Originally written by Harley Carlson.
Over the past two decades the emperor of all that is eerie has unleashed quite the bizarre, yet widely acclaimed body of work; both with Mercyful Fate and the band that shares his alias, King Diamond. Not since 1990’s In Concert ’87, however, have we seen the release of such oddities of the staged environment on disc. Recording every show from the U.S. leg of last years The Puppet Master tour, King Diamond’s sophomore live outing offers up a collection of his greatest and strangest tricks and treats, both new and old. The two disc retrospect delivers nineteen fan favorites from the bulk of the King’s back catalogue.
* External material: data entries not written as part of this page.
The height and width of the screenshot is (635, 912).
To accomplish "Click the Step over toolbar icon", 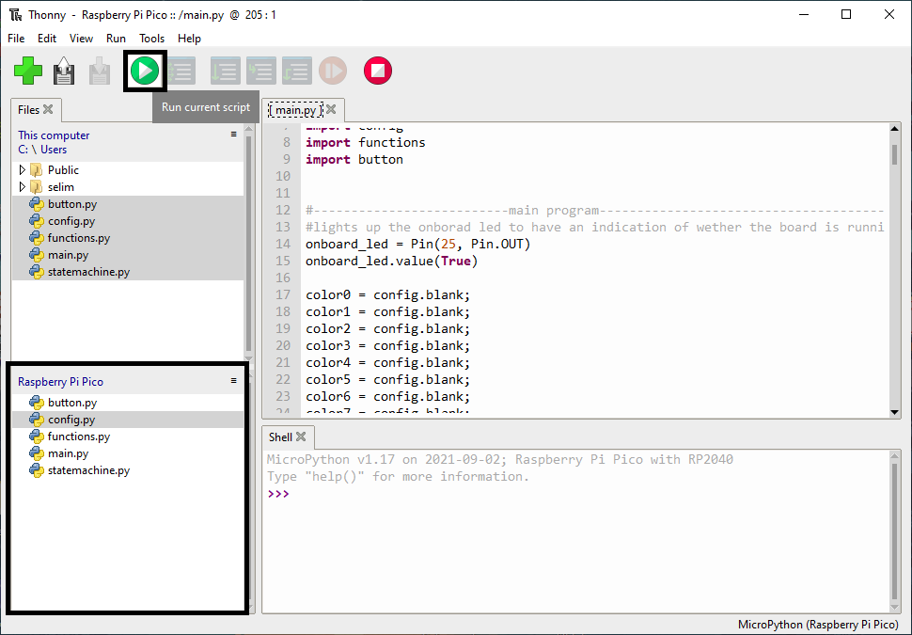I will pyautogui.click(x=225, y=71).
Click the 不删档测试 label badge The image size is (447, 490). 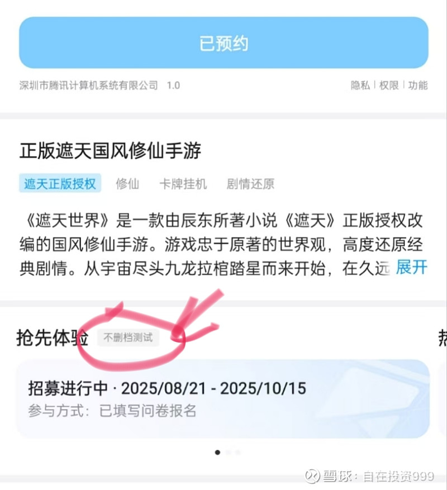pos(128,337)
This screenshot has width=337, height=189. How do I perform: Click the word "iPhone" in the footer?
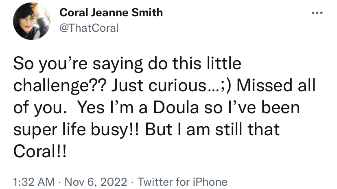210,182
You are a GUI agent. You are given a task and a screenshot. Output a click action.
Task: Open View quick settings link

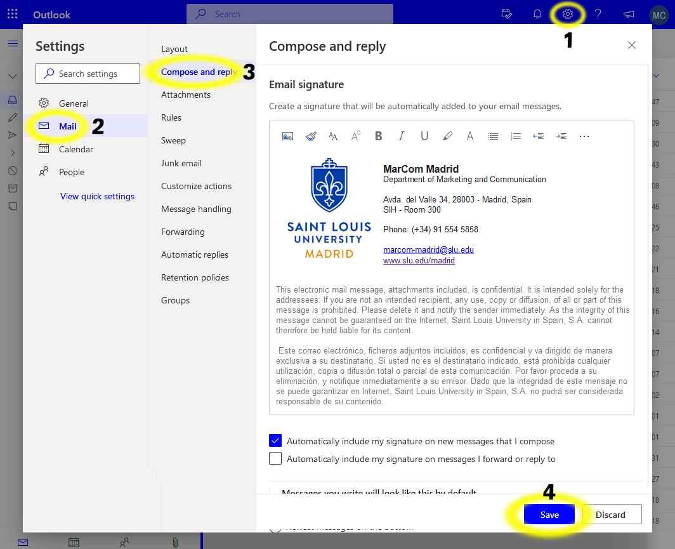click(97, 196)
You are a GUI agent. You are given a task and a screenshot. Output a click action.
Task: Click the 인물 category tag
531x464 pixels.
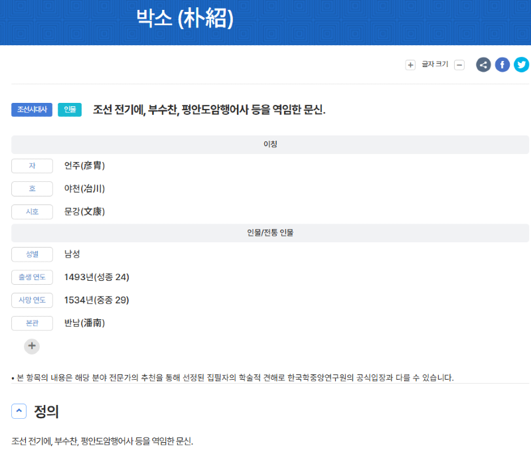pyautogui.click(x=70, y=110)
Never really favoring the falsetto side of singing, I usually skipped over listening to anything that involved King Diamond, and therefore was extremely weary about signing up to critique Deadly Lullabyes Live. Maybe my tastes have evolved in my old age, because within minutes of popping in disc number one I began to regret never giving the band a fair and honest chance when, in fact, I have had ample opportunity to explore them in depth over the years. Friends have made attempts to share a few albums like House Of God, The Spider’s Lullabye, and Abigail, but I could never get past the vocals. I would give them a short listen and almost immediately dismiss their efforts. I attribute this new found love to the experience I have gained over the years and though I still don’t prefer that particular vocal approach all the time, I am able to differentiate voice from music, and that is the part that I most appreciate. These are some very impressively written songs. I can guarantee, after this review, I will be reverting my attention toward His Majesty’s entire discography to rediscover what I have been missing all these years, Mercyful Fate included.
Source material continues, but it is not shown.